2020年9月2日水曜日

「神様はじめました」考察 人間になる動機の変化 巴衛と悪羅王が孤独でなくなったとは?(第25.5巻番外編)

本記事は、「神様はじめました」(鈴木ジュリエッタ作)を考察するものです。

作品の内容に関する感想を記載するという記事の特性上、ネタバレを含みますので、ご注意ください。




人間になる動機の変化 


現代の巴衛が「人間になる」と言いだしたのは、沖縄の修学旅行最終日に訪れた島で年老いた巫女の姿を見て、寿命問題を目の当たりにし、奈々生が老いて自分より先に逝ってしまうから、置いていかれたくない、同じ所に還りたいという動機だった。

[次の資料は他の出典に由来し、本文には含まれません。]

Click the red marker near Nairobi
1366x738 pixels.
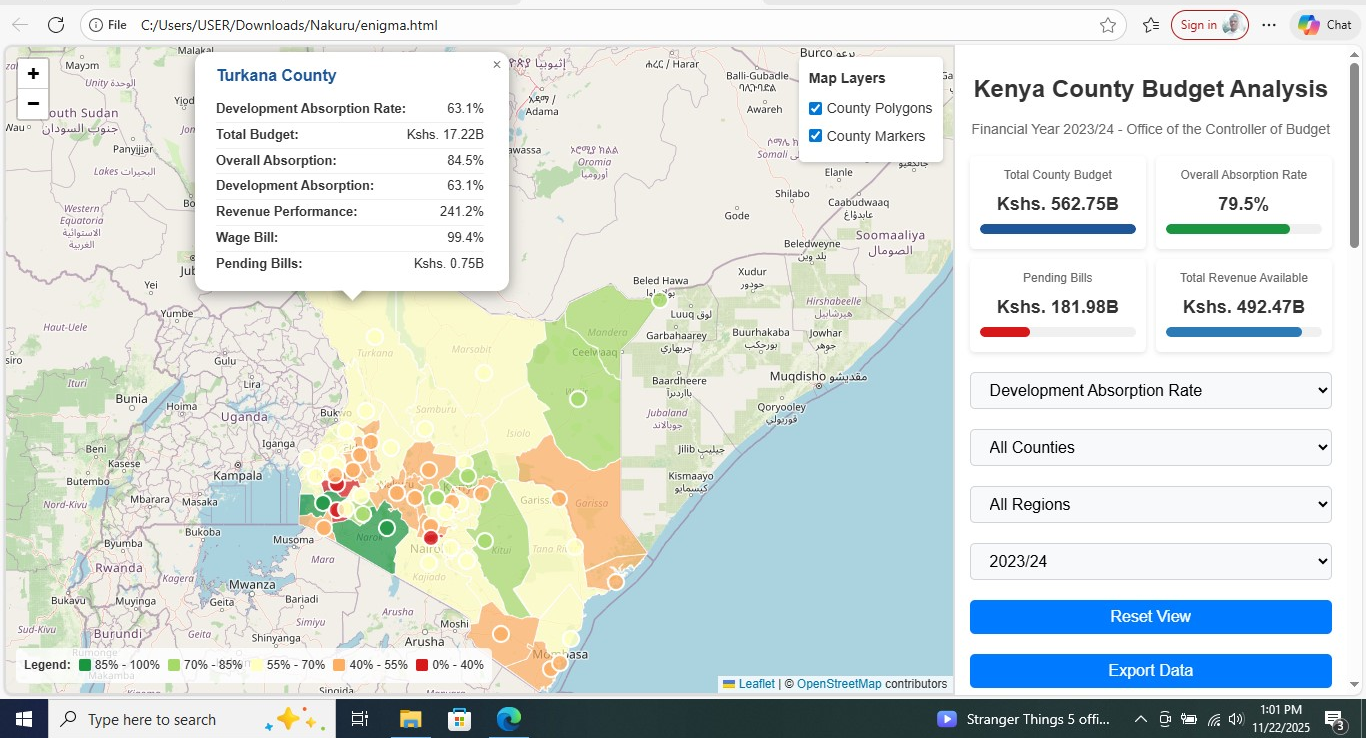(431, 538)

これは、器に囚われ、本質をみていない。人間を好きでもないのに奈々生と共に生きる「手段として」人間になることもまた、自分を捨てることになる。手段ではなく、目的として、「人間になりたい」と思える必要があった。イザナミによる課題、すなわち、「人を愛すること」は、巴衛に自分を捨てさせないためにも必要なことであったのだ。

(巴衛がいかに体(器)を重視しているかは別記事 「神様はじめました」考察 巴衛の本性解明 なぜ別人と気づかない? なぜごはんで愛情表現するのか? 奈々生にできて巴衛にできなかったこととは?)。

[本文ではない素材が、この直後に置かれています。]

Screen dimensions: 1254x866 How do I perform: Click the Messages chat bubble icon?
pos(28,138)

その後、巴衛が「人間になりたい」という動機は変わる。

悪羅王が人間になって変わったこと、人を愛したことを知って、自分も変わりたいと願ったからだ。

すなわち、悪羅王が心の中の「神様」、悪羅王が言うところの、「替えのきかないもの」、「大事なもの」を知り、それを思うだけで心が温まり、孤独ではなくなると知ったからだ。

「悪羅王 お前を変えたのは何だ?」
「俺は俺だ したいことしかしねえよ お前こそ人間になるんだって?」「奈々生が胸張って言ってたぜ あの女は面白いな」
「まぁな」
「結局 俺は妖怪に戻れなかったが人間の体も悪くはなかった 妖怪のままじゃわからなかったことがいろいろわかったしな」 
「どうしてだ? 不便だとぼやいていたくせに お前は強い男だったではないか」
「そうだな」「俺は自分の体を取り戻したかった 不便な体を補うために 色々利用した 使えるものは慎重に扱って 使えないものも使えるように時間をかけた その内替えのきかないものが 増えたらしい 不便でなけりゃ知らなかったことだ」
(悪羅王・・・人を愛したのか お前も 愛せたのか) 
「兄弟 お前に別れを告げられた時は寂しかったけど あの時のお前の気持ちがやっとわかったよ だからさ もう俺は独りじゃなくなったんだ お前や母上 式神達…今の俺の胸ん中には大事なものがたくさん息してんだよ」「胸がいっぱいなんだよ俺 わかるよなお前なら」
(温かく満たされる感覚 こんなに幸せなことはない)
(『神様はじめました』コミックス第23巻より)

悪羅王の台詞にかかわらず、おそらく、この時の巴衛は、まだ心の中の「神様」をわかっていない。だから、彼は変わりたい、自分も知りたいと願うのだ。


その時の巴衛は、実はまだ、器にこだわるところが残っていて、悪羅王の器にこだわって自分を捨てかけてしまうのだが、そこではじめて自分の心の中の「神様」、すなわち、「大切な存在」である奈々生を思い、自分の道を踏み外さないで済む(第24巻)。


孤独でなくなったとは?


10年後の巴衛は、人間になって自身も悪羅王も、もう孤独ではなくなったと語る(25.5巻)。

それはつまり、自分の心の中に「神様」、すなわち、大切な存在がたくさんできて、それを思うだけで、胸が温かくなるということだ。

10年間どのように過ごしてきたのか、伺われる。

人間は不便な体だが、それゆえに助け合い、心の中に大切な存在をもっている。

奈々生と巴衛の間に生まれた男の子は、彼らにとって新たな「神様」となるに違いない。